The absence of dramatic price raises might not immediately affect profits because reinsurers have built up large cushions to pay claims. But the trend could hurt these companies over the long term if more catastrophes occur.
Reinsurers were confident that property-catastrophe reinsurance prices would increase by 10% or more in 2018 after three major hurricanes and other disasters. Ultimately, price increases were limited to about 6%, according to Guy Carpenter, because investors poured billions more into insurance-linked securities.
Negotiations for this year’s property-catastrophe reinsurance contracts dragged out longer than usual, market participants say, because of disagreement about pricing and the disclosure that regulators are scrutinizing a major fund that sells insurance to reinsurance companies. Insurers were also resisting paying more for reinsurance in parts of the world that didn’t experience big losses in the past two years, like Europe.
At least $150 billion in reinsurance premiums, or a bit more than half the global total, was expected to renew on Jan. 1, according to broker JLT Re.
“I equate it to a Mexican standoff,” said Andre Perez, chief executive of Horseshoe Group, a financial services company focused on insurance-linked securities. “Nobody wants to move.”
Reinsurers were hoping for prices to increase the same amount as 2018 or more. One major concern is how much recent disasters will cost, especially the wildfires that blazed through California in November. Claims can continue to be filed months after an event, and the cost of claims can rise from initial estimates. Insurers and reinsurers have repeatedly increased their estimated losses for the 2017 hurricanes.
Another unknown is how the largest investors will behave. Investors might be cautious about allocating more money to insurance-linked securities this year, market watchers say.

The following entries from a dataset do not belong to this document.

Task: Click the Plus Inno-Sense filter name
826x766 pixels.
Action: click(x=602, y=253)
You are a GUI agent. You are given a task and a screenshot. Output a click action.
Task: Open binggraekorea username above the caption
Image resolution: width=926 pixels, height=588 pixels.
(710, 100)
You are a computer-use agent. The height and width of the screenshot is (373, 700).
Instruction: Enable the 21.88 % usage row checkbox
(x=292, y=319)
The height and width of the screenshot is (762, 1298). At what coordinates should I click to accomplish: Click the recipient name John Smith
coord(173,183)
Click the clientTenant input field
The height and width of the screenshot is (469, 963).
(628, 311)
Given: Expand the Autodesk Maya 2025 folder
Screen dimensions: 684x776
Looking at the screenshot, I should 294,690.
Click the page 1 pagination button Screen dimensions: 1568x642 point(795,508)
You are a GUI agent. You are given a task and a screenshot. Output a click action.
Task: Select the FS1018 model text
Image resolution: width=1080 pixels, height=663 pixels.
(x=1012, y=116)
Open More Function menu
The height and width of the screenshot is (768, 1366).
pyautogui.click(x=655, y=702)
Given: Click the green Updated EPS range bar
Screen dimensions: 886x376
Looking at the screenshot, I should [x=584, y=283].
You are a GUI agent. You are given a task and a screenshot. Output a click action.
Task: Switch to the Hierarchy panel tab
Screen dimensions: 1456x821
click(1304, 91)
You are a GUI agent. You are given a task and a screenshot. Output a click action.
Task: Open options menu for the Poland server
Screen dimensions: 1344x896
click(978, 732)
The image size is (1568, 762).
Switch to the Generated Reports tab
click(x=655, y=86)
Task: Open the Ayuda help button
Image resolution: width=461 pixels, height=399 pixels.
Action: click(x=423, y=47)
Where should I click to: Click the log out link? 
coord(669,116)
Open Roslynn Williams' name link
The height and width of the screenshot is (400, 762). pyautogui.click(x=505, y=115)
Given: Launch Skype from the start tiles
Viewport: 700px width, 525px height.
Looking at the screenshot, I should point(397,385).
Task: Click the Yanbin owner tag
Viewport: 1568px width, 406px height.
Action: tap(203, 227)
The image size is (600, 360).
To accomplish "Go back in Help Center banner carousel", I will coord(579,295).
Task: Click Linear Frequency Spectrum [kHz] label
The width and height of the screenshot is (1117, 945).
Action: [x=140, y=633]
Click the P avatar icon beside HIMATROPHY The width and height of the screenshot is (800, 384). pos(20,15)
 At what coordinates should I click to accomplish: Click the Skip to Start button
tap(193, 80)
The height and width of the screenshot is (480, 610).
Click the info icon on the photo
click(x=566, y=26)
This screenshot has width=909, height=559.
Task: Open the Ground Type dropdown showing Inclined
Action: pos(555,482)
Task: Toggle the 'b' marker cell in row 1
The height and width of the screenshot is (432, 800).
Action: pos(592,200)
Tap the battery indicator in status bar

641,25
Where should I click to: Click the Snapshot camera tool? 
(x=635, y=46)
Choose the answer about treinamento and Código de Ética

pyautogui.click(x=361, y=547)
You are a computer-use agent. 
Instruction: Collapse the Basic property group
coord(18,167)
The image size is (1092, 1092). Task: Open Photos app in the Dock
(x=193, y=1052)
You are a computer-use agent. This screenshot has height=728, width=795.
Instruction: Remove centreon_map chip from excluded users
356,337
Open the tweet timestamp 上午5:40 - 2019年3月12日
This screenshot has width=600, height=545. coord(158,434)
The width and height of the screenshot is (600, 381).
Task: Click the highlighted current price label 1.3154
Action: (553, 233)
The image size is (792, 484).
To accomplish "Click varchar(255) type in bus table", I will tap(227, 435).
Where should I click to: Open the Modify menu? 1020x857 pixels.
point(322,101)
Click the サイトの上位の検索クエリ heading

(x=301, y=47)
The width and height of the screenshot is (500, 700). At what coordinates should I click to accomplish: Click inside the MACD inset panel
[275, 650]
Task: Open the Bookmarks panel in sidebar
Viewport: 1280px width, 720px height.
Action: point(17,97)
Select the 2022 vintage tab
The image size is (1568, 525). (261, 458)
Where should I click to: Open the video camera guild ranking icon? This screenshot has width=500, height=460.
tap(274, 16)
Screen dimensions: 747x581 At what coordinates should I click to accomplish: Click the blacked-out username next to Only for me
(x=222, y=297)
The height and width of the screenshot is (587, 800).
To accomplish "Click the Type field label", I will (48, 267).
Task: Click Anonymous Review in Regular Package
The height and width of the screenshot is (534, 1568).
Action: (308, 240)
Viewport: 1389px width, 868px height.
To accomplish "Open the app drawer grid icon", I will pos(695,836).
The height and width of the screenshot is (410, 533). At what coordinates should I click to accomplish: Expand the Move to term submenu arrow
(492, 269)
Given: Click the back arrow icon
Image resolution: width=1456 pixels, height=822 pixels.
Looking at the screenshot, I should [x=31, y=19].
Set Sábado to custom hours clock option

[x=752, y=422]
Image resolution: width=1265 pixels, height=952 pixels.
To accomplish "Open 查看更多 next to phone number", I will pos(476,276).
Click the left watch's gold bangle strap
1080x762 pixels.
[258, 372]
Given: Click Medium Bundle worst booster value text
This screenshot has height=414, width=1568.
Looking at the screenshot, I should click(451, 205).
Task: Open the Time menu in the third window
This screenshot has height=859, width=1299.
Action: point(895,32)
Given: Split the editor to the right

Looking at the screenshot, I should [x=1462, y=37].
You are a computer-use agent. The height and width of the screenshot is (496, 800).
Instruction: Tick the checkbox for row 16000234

A portion of their investments from 2017 and 2018 are locked up until claims from those years have been paid, restricting the amount that can be rolled over into new deals.
“Investors are a little disappointed that this is the second year in a row” of major losses, said Morton Lane, president of consulting firm Lane Financial LLC. “They’re not quite sure that they want to pull out, and they’re not quite sure they want to commit to the new deals that are coming forward.”
The biggest price increases occurred in the retrocession market, which is where reinsurers buy insurance. Markel Corp. said Dec. 6 that its subsidiary Markel CATCo Investment Management Ltd., an investment fund that sells retrocession, had been contacted by regulators in Bermuda and the U.S. about its 2017 and 2018 loss reserves.
CATCo had about $6.8 billion in assets under management earlier this year. Market participants said they were uncertain how much capacity is currently available for reinsurers looking to buy retrocession coverage.
CATCo said it has raised new capital for 2019. Prices in the “retro market” could rise by 20% to 30%, said Alissa Fredricks, CATCo’s Bermuda CEO.